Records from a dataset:
******************************

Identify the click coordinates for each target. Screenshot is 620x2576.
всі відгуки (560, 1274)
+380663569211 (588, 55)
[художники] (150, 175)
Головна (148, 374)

******************************

### Problem statement:
In this exercise, the data above is to be printed exactly.

### Problem solution:
Identify the click coordinates for each target. Screenshot is 620x2576.
всі відгуки (560, 1274)
+380663569211 (588, 55)
[художники] (150, 175)
Головна (148, 374)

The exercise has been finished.